Bi-manual cardiac massage

  • If the heart makes no spontaneous movement start internal cardiac massage.
  • Place right hand behind heart.
  • Place left hand over anterior surface of heart with apex lying against palm.
  • Squeeze heart from heel of hand towards fingers in a milking motion.
    • Keep hands flat.
    • Avoid direct pressure with the finger tips into heart muscle as this may cause myocardial rupture.

Cardiac wounds

  • Identify any cardiac lacerations.
  • Small wound (< 1 cm) can be left if there is little blood loss.
  • If a cardiac laceration bleeds significantly the options are:

  • To suture wound:
    • Use pericardial buttresses to prevent the suture tearing through the myocardium.
    • Place the first sutures at the lateral edges of the laceration to prevent it from extending.
    • Be careful of occluding coronary arteries when placing sutures.

    Occlude wound with finger
    • Be careful not to plug the hole with a finger as this may simply extend the wound.

    Occlude wound by inserting a Foley catheter and inflating balloon
    • Do not over inflate balloon of Foley catheter as this may impair ventricular filling.
    • Do not pull too hard on the Foley catheter as this may cause it to tear through the myocardium, leading to a much larger myocardial tear.
    • Counter traction should be applied to the Foley catheter to stop it pulling through the myocardium.
  • Ensure that you check the posterior surface of the heart. This can be achieved by gently lifting it up. Be aware that if you lift the heart too much you can occlude the great vessels.

Pulmonary wounds

  • If there is an obvious bleeding pulmonary wound it should be sutured.
  • For unilateral pulmonary injury with extensive blood loss, and no obvious wound this may be controlled immediately by:
    Clamping the hilum with a Satinsky clamp
    Performing a pulmonary hilar twist2
  • Divide inferior pulmonary ligament – there is a small vein immediately below the ligament which acts as a useful landmark.
  • Lower lobe is then rotated anteriorly over the upper lobe (twists vessels around bronchus).
  • Maintain position by packing chest.
  • This results in physiology similar to that seen during pneumonectomy.

Hypovolaemia

  • If hypovolaemia turns out to be the primary pathology then the following manoeuvres can be considered:
    • Clamp aorta as low as is possible.
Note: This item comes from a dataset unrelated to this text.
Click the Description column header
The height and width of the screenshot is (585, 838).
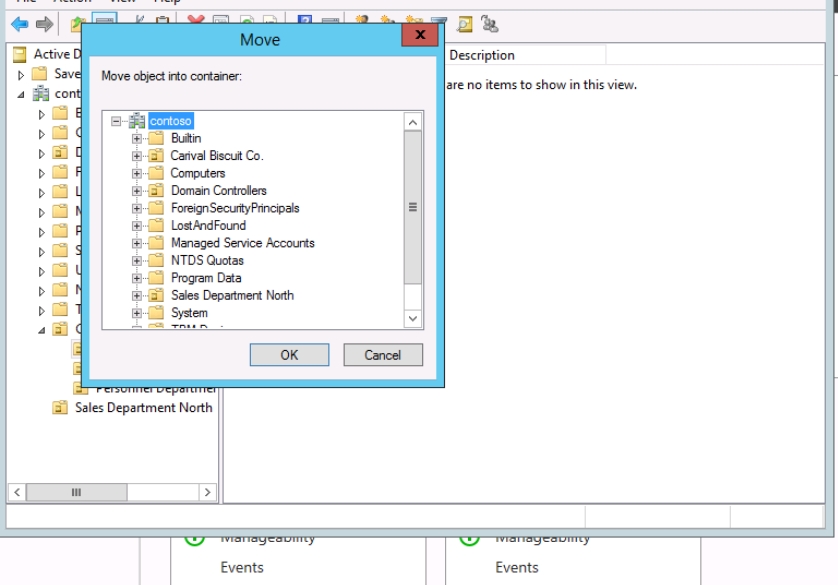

This can be achieved by digital pressure to buy time for dissection to allow an aortic cross clamp to be applied.
    • If a Foley catheter has been used to occlude a cardiac laceration this can be used as a route for administering WARM fluids.
    • Fluids given directly into the heart must be warm to avoid the risk of cardioplegia.

Ventricular fibrillation

  • Should this occur, close chest.
  • Apply defibrillator pads to chest wall as normal and defibrillate.
  • Ensure that there are no pools of fluid that may cause arcing.
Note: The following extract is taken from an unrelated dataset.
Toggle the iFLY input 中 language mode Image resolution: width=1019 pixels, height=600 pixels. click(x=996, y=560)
Return of spontaneous circulation (ROSC)

  • Following ROSC there will be bleeding from the inferior mammary arteries. This should be controlled by clipping or ligating these vessels.
  • If the patient is in theatre all identified injuries should be addressed as clinically appropriate.
  • If the patient is in the ED they should be anaesthetised as required and transferred to theatre for completion of the thoracotomy.